■ Problem to solve ■
Output as a JSON list of strings every line from the one containing "I want to click on Horizontal" down to the one containing "center [1074, 1168].", both included, with one string per line and blank lines omitted.

[Items on target coordinates]

* * *

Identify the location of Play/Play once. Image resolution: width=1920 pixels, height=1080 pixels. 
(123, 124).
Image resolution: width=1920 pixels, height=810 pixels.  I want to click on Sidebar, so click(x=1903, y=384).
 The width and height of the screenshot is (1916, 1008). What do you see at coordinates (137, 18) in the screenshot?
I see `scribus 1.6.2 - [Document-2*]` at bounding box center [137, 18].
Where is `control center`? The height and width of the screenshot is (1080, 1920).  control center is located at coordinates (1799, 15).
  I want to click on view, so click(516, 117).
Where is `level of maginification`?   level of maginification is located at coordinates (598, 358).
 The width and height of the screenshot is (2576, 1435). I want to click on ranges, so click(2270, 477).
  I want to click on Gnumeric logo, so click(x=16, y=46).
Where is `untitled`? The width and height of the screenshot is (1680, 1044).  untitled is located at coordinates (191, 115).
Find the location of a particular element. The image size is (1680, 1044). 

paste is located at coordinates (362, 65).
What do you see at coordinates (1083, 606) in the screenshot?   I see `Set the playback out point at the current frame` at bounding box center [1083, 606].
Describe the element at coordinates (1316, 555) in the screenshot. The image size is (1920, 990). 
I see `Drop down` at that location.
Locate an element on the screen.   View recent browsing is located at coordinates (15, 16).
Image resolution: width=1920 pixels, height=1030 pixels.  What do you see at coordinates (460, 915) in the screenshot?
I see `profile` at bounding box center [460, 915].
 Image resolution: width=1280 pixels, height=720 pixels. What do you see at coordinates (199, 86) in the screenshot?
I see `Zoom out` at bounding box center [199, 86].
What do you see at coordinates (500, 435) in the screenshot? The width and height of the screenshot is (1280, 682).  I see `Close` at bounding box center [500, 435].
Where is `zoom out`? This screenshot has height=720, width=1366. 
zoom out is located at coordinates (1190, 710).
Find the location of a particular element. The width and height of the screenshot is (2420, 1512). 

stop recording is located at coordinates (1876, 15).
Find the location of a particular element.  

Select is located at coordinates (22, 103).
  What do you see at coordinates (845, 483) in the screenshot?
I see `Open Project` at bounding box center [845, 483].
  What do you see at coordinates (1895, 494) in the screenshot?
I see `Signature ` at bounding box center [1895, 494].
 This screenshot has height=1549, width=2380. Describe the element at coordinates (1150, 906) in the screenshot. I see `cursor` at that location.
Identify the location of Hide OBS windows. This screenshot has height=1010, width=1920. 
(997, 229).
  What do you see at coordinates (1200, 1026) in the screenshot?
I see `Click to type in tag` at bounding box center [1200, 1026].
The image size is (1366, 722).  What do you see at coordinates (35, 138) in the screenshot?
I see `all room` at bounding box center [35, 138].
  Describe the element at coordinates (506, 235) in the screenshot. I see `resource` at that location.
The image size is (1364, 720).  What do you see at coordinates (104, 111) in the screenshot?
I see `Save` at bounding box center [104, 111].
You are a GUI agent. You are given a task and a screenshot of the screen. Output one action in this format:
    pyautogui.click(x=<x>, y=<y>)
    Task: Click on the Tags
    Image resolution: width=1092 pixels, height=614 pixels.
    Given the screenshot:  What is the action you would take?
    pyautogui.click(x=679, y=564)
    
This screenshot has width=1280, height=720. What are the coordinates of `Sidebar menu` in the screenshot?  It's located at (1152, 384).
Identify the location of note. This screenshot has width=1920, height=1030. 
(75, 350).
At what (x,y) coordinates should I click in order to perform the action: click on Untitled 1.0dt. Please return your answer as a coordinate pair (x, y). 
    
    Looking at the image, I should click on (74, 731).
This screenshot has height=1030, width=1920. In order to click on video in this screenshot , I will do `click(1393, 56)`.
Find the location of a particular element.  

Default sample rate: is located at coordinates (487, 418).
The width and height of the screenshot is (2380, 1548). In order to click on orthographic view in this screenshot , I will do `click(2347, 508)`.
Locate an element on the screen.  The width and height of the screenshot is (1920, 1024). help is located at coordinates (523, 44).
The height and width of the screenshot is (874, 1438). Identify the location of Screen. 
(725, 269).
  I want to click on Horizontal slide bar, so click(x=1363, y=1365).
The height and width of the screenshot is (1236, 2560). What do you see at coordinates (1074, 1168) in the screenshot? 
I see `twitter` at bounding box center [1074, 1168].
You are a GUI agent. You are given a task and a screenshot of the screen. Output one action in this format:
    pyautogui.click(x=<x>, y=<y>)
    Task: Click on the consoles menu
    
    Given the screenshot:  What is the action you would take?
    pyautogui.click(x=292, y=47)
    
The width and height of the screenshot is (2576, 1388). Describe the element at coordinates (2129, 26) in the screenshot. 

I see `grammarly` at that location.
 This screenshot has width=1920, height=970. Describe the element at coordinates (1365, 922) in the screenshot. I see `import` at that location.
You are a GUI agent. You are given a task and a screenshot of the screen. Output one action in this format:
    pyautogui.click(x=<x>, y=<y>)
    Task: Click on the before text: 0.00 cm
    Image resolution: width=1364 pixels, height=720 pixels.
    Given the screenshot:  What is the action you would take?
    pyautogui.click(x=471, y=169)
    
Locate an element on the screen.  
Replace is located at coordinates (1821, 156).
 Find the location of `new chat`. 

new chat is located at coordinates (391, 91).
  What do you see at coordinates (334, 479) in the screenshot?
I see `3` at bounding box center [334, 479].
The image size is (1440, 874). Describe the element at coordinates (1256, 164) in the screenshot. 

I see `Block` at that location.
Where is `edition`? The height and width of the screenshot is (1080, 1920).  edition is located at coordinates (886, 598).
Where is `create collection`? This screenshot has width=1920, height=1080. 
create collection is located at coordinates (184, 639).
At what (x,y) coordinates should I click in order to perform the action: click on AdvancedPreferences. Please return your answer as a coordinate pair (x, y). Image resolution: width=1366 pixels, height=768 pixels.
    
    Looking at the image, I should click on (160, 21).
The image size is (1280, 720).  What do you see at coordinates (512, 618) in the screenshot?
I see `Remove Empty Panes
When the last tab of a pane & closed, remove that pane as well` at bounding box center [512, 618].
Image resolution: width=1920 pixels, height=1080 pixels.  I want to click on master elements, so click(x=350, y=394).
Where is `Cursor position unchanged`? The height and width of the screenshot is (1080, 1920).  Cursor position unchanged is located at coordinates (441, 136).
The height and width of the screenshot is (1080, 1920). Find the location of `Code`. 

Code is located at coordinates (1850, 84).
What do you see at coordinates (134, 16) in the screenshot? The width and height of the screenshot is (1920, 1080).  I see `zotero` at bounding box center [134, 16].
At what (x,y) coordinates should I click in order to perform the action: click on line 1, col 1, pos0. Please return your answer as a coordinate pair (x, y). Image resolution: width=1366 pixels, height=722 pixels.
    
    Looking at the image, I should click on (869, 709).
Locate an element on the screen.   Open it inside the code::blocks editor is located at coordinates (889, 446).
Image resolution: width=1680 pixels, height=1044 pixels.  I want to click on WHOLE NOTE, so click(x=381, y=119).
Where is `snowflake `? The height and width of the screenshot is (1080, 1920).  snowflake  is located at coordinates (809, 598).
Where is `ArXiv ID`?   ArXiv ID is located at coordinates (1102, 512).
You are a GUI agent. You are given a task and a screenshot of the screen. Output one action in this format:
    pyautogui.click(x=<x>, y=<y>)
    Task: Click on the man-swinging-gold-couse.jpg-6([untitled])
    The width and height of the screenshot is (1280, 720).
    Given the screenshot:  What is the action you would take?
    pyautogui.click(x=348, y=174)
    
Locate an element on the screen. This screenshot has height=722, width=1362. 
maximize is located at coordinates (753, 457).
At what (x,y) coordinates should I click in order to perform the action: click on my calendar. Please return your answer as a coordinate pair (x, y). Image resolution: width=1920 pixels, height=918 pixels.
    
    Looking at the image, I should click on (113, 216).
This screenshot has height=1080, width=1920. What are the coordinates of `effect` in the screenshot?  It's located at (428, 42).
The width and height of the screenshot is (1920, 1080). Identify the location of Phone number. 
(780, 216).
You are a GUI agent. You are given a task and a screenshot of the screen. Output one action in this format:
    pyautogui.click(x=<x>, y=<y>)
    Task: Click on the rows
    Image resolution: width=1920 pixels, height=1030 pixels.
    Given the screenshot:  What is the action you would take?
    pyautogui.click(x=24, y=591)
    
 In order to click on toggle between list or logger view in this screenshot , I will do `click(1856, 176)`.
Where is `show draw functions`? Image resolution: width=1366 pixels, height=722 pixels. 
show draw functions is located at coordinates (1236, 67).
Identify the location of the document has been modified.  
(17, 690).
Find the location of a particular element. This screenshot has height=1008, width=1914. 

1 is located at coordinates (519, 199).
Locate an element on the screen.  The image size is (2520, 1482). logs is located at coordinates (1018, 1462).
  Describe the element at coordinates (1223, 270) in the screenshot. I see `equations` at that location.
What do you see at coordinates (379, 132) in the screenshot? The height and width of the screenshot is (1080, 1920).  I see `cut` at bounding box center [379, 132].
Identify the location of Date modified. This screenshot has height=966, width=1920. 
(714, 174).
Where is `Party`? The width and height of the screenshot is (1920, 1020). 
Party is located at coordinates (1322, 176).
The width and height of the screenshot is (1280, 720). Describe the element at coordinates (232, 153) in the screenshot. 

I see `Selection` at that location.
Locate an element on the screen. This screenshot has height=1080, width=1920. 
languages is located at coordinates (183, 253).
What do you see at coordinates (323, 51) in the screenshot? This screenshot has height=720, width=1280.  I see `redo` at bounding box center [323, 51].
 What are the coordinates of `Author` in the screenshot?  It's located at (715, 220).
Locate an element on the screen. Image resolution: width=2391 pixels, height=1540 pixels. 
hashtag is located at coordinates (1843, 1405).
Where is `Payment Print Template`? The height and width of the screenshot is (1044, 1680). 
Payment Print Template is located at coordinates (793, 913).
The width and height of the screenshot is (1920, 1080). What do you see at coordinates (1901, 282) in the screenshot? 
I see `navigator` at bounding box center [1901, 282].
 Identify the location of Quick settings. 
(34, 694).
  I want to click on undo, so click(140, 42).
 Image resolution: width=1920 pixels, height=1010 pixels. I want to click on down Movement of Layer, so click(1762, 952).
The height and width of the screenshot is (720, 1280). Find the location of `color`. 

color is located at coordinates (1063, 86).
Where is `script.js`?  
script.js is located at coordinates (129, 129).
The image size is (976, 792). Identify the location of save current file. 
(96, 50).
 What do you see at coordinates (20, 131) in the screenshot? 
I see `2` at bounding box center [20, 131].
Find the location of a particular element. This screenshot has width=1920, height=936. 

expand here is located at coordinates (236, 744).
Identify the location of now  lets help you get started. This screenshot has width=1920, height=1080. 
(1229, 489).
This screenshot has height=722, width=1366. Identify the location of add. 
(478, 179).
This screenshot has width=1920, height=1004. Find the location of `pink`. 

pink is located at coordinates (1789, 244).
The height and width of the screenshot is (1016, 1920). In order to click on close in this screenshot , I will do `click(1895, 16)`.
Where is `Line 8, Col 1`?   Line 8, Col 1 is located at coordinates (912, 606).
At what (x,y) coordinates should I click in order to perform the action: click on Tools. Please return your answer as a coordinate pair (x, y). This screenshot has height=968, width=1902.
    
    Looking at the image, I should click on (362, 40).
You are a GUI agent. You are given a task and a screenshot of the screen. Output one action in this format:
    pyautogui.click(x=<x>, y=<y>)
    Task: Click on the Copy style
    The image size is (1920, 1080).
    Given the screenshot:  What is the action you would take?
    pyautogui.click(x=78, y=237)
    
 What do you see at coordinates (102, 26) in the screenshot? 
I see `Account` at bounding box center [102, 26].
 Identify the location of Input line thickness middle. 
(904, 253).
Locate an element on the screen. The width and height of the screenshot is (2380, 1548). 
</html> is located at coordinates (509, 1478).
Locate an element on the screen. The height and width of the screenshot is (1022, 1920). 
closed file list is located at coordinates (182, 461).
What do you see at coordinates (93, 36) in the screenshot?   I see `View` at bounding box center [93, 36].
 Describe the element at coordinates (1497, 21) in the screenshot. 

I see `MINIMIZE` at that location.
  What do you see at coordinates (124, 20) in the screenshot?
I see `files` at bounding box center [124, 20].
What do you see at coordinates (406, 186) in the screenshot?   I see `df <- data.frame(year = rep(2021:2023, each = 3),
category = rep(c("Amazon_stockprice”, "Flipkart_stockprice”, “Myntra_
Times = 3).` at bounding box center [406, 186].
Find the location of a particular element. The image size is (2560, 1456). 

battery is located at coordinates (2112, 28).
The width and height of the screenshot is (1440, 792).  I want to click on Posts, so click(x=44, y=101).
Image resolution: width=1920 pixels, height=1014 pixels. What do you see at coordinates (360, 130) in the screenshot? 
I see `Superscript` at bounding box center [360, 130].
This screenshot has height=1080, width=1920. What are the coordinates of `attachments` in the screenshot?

* * *

■ The result ■
[
  "  I want to click on Horizontal slide bar, so click(x=1363, y=1365).",
  "The height and width of the screenshot is (1236, 2560). What do you see at coordinates (1074, 1168) in the screenshot? ",
  "I see `twitter` at bounding box center [1074, 1168]."
]